[Provided data — start]

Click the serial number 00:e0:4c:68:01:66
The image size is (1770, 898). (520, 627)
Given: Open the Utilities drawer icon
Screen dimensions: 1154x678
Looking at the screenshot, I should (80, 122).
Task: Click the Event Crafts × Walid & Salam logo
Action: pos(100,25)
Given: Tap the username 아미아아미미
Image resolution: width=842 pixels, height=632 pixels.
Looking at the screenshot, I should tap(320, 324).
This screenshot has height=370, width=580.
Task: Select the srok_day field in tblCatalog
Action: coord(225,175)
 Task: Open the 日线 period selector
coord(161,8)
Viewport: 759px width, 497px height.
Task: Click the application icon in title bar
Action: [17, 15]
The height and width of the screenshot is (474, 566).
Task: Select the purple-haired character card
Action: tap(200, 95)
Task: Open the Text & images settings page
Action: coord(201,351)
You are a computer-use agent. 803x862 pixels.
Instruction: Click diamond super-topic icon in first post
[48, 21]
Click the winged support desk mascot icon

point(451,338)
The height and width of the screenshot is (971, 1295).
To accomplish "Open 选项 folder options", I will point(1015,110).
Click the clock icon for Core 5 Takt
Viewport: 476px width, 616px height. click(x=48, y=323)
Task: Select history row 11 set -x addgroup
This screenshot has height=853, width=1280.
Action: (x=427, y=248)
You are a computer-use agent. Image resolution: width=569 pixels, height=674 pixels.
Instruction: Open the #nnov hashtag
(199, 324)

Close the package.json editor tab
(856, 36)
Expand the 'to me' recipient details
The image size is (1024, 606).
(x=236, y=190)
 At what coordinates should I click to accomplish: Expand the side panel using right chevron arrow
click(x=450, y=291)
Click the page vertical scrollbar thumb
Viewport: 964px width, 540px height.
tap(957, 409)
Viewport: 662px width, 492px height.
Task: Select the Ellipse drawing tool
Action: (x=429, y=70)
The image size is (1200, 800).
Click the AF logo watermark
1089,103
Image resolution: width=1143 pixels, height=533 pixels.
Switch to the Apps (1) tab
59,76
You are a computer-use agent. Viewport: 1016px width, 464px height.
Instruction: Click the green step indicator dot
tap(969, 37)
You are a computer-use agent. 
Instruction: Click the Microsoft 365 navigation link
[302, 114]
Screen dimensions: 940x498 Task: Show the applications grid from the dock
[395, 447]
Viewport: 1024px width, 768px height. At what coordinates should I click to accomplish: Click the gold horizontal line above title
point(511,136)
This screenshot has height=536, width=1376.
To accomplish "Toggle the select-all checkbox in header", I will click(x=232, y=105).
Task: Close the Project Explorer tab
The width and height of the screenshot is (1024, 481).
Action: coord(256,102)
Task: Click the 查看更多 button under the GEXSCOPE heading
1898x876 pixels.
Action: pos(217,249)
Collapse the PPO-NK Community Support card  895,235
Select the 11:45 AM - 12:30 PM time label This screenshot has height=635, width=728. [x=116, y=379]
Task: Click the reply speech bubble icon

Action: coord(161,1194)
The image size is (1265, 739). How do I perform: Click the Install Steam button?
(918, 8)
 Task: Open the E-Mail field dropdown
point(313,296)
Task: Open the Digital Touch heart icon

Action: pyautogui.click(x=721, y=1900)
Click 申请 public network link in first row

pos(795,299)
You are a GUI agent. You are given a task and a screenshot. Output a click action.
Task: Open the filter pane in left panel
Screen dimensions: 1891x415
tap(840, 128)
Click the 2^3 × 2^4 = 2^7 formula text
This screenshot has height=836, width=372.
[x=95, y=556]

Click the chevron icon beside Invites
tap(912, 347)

[Provided data — finish]

_Task item:_
The records are to be retyped exactly. No line may be skipped.

_Result for this exercise:_
Click the serial number 00:e0:4c:68:01:66
The image size is (1770, 898). (520, 627)
Given: Open the Utilities drawer icon
Screen dimensions: 1154x678
Looking at the screenshot, I should (80, 122).
Task: Click the Event Crafts × Walid & Salam logo
Action: pos(100,25)
Given: Tap the username 아미아아미미
Image resolution: width=842 pixels, height=632 pixels.
Looking at the screenshot, I should tap(320, 324).
This screenshot has height=370, width=580.
Task: Select the srok_day field in tblCatalog
Action: coord(225,175)
 Task: Open the 日线 period selector
coord(161,8)
Viewport: 759px width, 497px height.
Task: Click the application icon in title bar
Action: [17, 15]
The height and width of the screenshot is (474, 566).
Task: Select the purple-haired character card
Action: tap(200, 95)
Task: Open the Text & images settings page
Action: coord(201,351)
You are a computer-use agent. 803x862 pixels.
Instruction: Click diamond super-topic icon in first post
[48, 21]
Click the winged support desk mascot icon

point(451,338)
The height and width of the screenshot is (971, 1295).
To accomplish "Open 选项 folder options", I will point(1015,110).
Click the clock icon for Core 5 Takt
Viewport: 476px width, 616px height. click(x=48, y=323)
Task: Select history row 11 set -x addgroup
This screenshot has height=853, width=1280.
Action: (x=427, y=248)
You are a computer-use agent. Image resolution: width=569 pixels, height=674 pixels.
Instruction: Open the #nnov hashtag
(199, 324)

Close the package.json editor tab
(856, 36)
Expand the 'to me' recipient details
The image size is (1024, 606).
(x=236, y=190)
 At what coordinates should I click to accomplish: Expand the side panel using right chevron arrow
click(x=450, y=291)
Click the page vertical scrollbar thumb
Viewport: 964px width, 540px height.
tap(957, 409)
Viewport: 662px width, 492px height.
Task: Select the Ellipse drawing tool
Action: (x=429, y=70)
The image size is (1200, 800).
Click the AF logo watermark
1089,103
Image resolution: width=1143 pixels, height=533 pixels.
Switch to the Apps (1) tab
59,76
You are a computer-use agent. Viewport: 1016px width, 464px height.
Instruction: Click the green step indicator dot
tap(969, 37)
You are a computer-use agent. 
Instruction: Click the Microsoft 365 navigation link
[302, 114]
Screen dimensions: 940x498 Task: Show the applications grid from the dock
[395, 447]
Viewport: 1024px width, 768px height. At what coordinates should I click to accomplish: Click the gold horizontal line above title
point(511,136)
This screenshot has height=536, width=1376.
To accomplish "Toggle the select-all checkbox in header", I will click(x=232, y=105).
Task: Close the Project Explorer tab
The width and height of the screenshot is (1024, 481).
Action: coord(256,102)
Task: Click the 查看更多 button under the GEXSCOPE heading
1898x876 pixels.
Action: pos(217,249)
Collapse the PPO-NK Community Support card  895,235
Select the 11:45 AM - 12:30 PM time label This screenshot has height=635, width=728. [x=116, y=379]
Task: Click the reply speech bubble icon

Action: coord(161,1194)
The image size is (1265, 739). How do I perform: Click the Install Steam button?
(918, 8)
 Task: Open the E-Mail field dropdown
point(313,296)
Task: Open the Digital Touch heart icon

Action: pyautogui.click(x=721, y=1900)
Click 申请 public network link in first row

pos(795,299)
You are a GUI agent. You are given a task and a screenshot. Output a click action.
Task: Open the filter pane in left panel
Screen dimensions: 1891x415
tap(840, 128)
Click the 2^3 × 2^4 = 2^7 formula text
This screenshot has height=836, width=372.
[x=95, y=556]

Click the chevron icon beside Invites
tap(912, 347)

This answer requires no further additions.